I have also rarely seen a paper with so little body text. In relegates almost all of its detailed conclusions to supplementary materials. There is almost no discussion the populations studied from an interdisciplinary perspective, and there is almost no effort to see a larger context and the root these findings in a meaningful narrative that can be fit to historical reality as a cross-check to confirm that the findings are robust.

Another recent paper takes on South Asian population structure as its primary focus:
India represents an intricate tapestry of population substructure shaped by geography, language, culture and social stratification operating in concert. To date, no study has attempted to model and evaluate how these evolutionary forces have interacted to shape the patterns of genetic diversity within India. Geography has been shown to closely correlate with genetic structure in other parts of the world. However, the strict endogamy imposed by the Indian caste system, and the large number of spoken languages add further levels of complexity. 

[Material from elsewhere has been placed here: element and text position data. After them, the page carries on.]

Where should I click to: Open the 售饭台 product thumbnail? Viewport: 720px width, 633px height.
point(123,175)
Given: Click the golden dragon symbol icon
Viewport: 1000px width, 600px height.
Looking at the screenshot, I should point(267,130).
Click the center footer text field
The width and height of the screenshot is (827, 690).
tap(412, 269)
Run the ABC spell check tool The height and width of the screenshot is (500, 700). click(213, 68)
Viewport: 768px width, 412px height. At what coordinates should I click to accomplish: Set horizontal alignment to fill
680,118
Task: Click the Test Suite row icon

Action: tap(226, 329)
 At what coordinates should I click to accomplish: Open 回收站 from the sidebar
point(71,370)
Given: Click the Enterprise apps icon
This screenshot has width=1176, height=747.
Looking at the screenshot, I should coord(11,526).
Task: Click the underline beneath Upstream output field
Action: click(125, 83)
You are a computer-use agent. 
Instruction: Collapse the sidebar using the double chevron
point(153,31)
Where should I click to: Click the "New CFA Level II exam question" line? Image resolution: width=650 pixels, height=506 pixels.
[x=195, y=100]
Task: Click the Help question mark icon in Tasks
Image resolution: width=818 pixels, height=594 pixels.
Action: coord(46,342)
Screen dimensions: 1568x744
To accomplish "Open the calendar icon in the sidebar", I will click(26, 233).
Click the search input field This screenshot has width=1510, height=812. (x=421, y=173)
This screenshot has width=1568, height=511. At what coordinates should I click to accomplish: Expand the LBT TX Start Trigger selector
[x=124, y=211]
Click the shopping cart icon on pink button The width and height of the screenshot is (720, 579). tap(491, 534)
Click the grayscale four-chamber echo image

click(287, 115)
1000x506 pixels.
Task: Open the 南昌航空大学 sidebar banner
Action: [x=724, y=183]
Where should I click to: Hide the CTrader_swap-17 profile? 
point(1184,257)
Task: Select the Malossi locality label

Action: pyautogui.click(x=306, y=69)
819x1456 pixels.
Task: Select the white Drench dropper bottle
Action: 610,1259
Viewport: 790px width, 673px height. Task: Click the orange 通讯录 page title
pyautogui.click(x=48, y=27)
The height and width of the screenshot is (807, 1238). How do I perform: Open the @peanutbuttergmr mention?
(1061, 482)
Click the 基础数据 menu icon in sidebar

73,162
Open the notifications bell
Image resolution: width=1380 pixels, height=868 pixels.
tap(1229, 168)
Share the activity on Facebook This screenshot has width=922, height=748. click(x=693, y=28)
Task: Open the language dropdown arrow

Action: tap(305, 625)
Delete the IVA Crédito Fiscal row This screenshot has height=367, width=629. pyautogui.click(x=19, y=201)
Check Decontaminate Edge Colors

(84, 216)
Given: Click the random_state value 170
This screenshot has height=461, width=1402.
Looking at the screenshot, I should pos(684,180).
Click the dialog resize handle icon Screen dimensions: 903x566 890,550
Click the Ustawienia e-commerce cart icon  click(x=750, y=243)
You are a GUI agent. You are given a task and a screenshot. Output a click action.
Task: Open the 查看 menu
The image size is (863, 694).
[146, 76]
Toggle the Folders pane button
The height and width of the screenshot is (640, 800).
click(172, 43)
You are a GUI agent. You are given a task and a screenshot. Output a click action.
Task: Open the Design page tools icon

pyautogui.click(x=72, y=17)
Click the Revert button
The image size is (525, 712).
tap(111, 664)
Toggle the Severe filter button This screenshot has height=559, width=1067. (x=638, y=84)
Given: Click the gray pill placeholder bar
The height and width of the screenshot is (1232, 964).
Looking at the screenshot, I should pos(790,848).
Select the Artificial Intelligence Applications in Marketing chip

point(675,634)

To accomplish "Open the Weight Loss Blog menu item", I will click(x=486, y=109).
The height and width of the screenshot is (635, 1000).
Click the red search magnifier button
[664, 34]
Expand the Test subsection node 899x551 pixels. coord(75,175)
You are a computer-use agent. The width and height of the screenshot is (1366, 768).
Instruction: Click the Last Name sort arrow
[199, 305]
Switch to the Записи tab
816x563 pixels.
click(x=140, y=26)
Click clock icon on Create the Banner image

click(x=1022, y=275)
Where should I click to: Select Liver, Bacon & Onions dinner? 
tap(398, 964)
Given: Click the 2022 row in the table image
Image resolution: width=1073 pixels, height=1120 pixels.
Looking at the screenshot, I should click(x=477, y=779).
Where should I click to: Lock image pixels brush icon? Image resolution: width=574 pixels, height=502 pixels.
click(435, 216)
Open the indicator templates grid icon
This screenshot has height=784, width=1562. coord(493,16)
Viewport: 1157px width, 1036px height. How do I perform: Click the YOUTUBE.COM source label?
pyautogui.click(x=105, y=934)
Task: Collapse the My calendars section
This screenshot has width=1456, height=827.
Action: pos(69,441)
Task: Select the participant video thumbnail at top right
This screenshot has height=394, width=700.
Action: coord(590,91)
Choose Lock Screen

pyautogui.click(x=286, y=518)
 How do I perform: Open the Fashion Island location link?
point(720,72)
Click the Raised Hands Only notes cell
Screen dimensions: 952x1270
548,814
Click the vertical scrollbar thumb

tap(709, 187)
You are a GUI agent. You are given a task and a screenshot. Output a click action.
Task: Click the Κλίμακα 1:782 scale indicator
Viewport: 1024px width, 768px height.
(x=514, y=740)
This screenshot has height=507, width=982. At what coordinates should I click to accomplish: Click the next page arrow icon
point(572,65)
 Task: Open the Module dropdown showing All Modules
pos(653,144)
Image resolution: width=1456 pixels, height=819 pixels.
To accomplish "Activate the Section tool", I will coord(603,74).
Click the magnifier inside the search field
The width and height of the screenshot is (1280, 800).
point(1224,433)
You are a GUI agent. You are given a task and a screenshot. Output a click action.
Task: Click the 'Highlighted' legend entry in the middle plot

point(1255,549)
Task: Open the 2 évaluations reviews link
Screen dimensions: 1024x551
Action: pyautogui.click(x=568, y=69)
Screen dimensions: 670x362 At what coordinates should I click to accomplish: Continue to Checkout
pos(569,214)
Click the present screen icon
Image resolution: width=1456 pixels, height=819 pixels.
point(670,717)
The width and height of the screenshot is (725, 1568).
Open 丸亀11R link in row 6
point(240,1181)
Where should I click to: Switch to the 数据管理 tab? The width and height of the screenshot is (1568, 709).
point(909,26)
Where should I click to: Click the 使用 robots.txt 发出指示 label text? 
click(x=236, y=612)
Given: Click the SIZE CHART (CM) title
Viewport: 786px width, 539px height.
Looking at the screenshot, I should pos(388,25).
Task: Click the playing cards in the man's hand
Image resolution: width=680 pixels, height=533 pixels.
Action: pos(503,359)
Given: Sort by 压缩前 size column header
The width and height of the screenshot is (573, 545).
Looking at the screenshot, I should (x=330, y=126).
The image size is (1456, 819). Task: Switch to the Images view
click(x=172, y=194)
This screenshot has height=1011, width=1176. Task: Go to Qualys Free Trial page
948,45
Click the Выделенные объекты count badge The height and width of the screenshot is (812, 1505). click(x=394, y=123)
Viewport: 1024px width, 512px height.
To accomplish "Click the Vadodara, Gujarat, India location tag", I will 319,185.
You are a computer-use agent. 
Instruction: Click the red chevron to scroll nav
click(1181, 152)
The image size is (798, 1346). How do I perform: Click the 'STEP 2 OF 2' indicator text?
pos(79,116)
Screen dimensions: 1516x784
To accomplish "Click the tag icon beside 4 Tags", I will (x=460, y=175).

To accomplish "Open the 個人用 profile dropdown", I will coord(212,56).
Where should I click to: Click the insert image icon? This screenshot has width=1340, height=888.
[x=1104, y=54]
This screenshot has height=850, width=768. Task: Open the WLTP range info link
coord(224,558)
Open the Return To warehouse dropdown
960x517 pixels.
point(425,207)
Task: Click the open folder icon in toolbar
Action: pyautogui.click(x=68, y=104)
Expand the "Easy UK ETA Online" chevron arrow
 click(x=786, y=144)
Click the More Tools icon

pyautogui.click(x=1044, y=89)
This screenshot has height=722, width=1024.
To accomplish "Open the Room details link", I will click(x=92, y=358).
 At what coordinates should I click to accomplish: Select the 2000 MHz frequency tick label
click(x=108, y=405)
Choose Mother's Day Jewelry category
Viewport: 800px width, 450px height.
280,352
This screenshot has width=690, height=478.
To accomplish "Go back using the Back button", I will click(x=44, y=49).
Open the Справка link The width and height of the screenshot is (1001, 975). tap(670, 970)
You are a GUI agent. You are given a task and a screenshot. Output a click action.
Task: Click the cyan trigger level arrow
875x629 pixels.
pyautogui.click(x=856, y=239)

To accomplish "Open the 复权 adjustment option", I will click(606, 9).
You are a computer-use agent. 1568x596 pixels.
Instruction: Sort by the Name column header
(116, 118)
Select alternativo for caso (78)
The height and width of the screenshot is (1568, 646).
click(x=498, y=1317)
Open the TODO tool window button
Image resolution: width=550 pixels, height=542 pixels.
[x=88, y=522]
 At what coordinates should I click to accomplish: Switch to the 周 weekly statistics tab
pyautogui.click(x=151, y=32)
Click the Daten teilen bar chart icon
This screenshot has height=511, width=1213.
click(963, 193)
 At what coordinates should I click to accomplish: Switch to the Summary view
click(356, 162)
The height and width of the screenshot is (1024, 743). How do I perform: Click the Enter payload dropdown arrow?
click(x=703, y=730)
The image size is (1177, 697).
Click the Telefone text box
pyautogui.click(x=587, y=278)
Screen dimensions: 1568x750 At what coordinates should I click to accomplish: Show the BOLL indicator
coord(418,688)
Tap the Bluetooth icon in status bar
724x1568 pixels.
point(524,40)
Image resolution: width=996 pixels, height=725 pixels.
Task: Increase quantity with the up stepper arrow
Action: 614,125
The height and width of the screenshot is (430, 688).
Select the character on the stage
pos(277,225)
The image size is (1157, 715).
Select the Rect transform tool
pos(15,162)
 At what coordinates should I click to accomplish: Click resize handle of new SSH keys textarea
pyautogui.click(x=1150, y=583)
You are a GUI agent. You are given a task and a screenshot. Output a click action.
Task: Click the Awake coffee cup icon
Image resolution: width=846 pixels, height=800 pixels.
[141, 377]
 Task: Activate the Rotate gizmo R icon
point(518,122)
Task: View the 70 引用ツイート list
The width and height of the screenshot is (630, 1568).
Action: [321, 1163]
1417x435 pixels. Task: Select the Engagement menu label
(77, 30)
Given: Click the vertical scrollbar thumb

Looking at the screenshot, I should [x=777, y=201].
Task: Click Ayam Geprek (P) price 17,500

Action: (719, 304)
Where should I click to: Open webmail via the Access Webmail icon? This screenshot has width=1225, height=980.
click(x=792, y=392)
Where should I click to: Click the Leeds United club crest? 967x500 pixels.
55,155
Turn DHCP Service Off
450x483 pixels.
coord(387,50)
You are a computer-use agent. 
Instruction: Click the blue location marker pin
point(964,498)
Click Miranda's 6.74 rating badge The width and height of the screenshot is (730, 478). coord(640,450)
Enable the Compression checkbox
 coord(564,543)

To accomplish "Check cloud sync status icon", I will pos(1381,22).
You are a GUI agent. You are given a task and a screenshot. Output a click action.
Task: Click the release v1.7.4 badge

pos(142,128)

We merged all publicly available data from the Indian subcontinent into a data set of 835 individuals across 48,373 SNPs from 84 well-defined groups. Bringing together geography, sociolinguistics and genetics, we developed COGG (Correlation Optimization of Genetics and Geodemographics) in order to build a model that optimally explains the observed population genetic sub-structure. 
We find that shared language rather than geography or social structure has been the most powerful force in creating paths of gene flow within India. Further investigating the origins of Indian substructure, we create population genetic networks across Eurasia. We observe two major corridors towards mainland India; one through the Northwestern and another through the Northeastern frontier with the Uygur population acting as a bridge across the two routes. Importantly, network, ADMIXTURE analysis and f3 statistics support a far northern path connecting Europe to Siberia and gene flow from Siberia and Mongolia towards Central Asia and India.